▸ Exercise requirements
Find the line in the entries below that contains "How do I perform: Click the PCMark". Repeat it exactly, and every line after it through the line that contains "Screen dimensions: 1439x840".
'''
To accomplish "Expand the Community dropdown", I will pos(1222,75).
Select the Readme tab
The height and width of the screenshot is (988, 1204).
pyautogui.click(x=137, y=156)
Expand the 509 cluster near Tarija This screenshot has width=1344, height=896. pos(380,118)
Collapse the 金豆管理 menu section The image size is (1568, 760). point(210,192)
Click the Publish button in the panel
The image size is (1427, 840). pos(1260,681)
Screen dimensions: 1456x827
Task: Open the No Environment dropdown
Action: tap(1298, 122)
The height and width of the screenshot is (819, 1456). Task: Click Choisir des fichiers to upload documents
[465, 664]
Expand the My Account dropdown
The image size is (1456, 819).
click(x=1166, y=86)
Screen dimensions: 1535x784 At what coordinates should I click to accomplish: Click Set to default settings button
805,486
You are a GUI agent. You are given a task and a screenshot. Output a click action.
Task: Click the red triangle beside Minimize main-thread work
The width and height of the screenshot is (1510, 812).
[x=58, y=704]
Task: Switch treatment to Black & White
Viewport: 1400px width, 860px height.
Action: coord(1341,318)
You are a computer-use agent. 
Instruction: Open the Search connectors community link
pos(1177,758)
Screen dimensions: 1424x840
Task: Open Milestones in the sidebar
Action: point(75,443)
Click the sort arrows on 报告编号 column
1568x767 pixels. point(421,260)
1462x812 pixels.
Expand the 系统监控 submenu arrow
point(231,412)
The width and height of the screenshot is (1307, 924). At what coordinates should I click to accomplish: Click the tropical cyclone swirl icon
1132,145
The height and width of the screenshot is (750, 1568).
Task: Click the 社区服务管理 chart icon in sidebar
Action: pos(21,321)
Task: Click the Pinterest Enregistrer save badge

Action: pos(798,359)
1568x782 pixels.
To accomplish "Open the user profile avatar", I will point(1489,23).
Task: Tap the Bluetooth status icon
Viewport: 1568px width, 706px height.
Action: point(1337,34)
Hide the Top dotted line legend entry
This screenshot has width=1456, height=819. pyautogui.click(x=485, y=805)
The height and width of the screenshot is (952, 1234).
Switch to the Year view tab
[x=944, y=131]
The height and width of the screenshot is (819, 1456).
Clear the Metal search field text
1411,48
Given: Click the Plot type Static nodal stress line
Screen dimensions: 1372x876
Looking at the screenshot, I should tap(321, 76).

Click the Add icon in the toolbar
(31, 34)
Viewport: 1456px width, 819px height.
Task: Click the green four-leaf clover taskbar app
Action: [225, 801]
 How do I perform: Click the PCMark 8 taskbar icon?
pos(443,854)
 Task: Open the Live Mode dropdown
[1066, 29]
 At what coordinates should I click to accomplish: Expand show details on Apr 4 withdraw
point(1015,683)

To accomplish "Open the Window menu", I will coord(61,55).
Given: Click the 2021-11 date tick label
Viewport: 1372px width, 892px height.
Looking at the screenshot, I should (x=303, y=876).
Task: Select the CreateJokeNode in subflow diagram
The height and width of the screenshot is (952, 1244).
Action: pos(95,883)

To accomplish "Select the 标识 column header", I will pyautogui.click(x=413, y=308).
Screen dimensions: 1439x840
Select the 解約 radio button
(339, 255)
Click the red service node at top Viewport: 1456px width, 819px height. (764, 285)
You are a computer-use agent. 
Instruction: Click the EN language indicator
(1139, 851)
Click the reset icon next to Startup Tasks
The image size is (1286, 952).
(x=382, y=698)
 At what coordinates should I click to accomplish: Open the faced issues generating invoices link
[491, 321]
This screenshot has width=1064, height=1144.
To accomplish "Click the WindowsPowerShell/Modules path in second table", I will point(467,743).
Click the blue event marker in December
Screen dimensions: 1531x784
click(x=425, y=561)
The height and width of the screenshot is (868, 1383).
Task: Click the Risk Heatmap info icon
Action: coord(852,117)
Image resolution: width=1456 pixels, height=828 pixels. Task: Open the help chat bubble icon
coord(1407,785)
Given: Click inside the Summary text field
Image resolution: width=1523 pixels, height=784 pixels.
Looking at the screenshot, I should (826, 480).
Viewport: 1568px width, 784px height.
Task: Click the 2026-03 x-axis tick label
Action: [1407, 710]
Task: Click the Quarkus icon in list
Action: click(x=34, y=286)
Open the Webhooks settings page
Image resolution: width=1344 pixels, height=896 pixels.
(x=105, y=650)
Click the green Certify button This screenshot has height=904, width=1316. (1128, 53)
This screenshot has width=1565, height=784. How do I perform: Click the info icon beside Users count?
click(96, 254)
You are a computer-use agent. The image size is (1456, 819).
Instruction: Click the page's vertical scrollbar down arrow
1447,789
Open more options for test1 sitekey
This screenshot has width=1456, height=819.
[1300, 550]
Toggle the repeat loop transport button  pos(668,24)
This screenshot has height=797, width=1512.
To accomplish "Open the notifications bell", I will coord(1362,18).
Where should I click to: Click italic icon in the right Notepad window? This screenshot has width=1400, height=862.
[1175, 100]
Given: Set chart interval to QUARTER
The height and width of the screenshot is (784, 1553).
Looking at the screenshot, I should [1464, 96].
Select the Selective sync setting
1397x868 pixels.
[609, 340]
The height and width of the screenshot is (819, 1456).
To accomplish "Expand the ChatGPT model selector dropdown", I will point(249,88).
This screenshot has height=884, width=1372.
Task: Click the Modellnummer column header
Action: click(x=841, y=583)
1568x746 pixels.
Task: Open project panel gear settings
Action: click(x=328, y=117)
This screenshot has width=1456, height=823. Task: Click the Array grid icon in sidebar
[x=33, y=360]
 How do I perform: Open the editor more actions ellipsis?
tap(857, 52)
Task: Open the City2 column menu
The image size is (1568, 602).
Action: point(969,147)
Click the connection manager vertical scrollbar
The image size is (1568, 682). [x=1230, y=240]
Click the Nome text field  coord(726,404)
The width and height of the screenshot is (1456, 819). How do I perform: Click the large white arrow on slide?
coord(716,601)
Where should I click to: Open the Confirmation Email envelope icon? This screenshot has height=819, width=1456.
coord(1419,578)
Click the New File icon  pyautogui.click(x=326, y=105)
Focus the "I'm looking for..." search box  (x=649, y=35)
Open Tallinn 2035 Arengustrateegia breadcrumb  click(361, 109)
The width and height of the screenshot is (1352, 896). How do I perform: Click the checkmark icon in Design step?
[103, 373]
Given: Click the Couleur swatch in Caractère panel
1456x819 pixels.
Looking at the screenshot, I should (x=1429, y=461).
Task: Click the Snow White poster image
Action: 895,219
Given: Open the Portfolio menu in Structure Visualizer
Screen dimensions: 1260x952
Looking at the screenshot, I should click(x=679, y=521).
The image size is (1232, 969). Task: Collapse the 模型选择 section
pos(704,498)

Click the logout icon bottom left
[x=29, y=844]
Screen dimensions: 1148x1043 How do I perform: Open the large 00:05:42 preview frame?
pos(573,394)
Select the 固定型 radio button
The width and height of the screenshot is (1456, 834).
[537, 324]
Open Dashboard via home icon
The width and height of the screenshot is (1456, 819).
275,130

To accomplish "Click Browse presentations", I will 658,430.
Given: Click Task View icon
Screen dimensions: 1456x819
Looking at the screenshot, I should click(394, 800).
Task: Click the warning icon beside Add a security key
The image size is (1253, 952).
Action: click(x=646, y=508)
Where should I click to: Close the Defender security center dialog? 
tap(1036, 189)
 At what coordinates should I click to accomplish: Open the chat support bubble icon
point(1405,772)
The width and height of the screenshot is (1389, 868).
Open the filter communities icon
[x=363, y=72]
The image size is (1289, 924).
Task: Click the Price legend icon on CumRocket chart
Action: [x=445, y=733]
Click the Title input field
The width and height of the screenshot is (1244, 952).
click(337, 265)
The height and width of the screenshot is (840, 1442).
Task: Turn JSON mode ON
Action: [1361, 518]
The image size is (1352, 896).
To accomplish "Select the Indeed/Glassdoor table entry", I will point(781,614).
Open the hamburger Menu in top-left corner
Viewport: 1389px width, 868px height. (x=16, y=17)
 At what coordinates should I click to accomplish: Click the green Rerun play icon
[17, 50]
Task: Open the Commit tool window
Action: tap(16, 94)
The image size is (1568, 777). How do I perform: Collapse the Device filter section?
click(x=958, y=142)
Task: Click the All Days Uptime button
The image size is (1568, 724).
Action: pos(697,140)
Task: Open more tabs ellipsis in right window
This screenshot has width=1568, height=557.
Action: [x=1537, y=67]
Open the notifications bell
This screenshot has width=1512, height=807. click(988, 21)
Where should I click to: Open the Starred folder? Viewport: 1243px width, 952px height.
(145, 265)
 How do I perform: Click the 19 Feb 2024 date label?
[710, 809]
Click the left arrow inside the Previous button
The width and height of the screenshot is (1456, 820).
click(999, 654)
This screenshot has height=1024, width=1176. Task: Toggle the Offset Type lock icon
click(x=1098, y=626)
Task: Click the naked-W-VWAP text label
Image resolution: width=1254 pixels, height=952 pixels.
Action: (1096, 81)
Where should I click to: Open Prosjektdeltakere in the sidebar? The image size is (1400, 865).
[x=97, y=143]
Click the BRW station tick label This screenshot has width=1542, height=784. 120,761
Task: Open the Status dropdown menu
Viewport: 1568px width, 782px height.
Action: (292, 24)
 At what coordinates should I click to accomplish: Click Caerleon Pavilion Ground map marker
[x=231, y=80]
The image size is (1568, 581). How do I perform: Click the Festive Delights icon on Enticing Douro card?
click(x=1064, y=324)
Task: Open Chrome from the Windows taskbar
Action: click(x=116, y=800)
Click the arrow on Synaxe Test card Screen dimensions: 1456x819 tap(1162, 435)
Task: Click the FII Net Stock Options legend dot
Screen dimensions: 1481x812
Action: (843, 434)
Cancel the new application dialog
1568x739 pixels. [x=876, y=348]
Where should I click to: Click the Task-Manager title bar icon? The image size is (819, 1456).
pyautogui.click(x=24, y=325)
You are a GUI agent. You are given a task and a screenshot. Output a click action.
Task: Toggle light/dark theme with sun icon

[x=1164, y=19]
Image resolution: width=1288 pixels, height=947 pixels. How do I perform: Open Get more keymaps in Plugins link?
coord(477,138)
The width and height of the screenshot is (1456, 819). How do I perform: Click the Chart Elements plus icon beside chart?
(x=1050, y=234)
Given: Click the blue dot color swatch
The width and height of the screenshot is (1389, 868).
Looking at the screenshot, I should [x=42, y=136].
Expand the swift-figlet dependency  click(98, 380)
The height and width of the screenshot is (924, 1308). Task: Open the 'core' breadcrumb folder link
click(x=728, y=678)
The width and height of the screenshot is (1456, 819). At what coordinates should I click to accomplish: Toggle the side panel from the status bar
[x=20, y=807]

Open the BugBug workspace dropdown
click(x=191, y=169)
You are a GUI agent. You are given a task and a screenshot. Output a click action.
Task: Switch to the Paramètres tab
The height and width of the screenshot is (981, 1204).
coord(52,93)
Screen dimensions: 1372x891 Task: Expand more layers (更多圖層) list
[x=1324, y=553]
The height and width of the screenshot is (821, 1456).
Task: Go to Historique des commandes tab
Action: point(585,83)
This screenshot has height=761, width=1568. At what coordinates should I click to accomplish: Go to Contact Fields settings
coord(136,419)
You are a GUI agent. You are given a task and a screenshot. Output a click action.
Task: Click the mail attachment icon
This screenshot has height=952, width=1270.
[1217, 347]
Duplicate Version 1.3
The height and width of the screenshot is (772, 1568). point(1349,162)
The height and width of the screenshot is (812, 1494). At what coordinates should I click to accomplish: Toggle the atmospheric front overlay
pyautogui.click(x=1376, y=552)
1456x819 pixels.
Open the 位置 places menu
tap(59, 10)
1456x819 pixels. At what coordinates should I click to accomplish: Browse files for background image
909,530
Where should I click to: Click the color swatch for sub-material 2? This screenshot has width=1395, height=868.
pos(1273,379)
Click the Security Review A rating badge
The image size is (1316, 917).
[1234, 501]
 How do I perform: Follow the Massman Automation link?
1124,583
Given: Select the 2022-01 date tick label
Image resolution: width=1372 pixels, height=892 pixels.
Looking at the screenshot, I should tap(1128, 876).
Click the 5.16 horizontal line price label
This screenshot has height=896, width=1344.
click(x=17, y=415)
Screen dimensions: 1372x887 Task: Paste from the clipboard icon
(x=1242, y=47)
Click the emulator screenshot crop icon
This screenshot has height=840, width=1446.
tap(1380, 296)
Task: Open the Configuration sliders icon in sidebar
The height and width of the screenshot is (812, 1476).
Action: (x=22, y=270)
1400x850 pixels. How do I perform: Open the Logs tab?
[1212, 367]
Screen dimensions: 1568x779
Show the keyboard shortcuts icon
'''
▸ Output below
 How do I perform: Click the PCMark 8 taskbar icon?
pos(443,854)
 Task: Open the Live Mode dropdown
[1066, 29]
 At what coordinates should I click to accomplish: Expand show details on Apr 4 withdraw
point(1015,683)

To accomplish "Open the Window menu", I will coord(61,55).
Given: Click the 2021-11 date tick label
Viewport: 1372px width, 892px height.
Looking at the screenshot, I should (x=303, y=876).
Task: Select the CreateJokeNode in subflow diagram
The height and width of the screenshot is (952, 1244).
Action: pos(95,883)

To accomplish "Select the 标识 column header", I will pyautogui.click(x=413, y=308).
Screen dimensions: 1439x840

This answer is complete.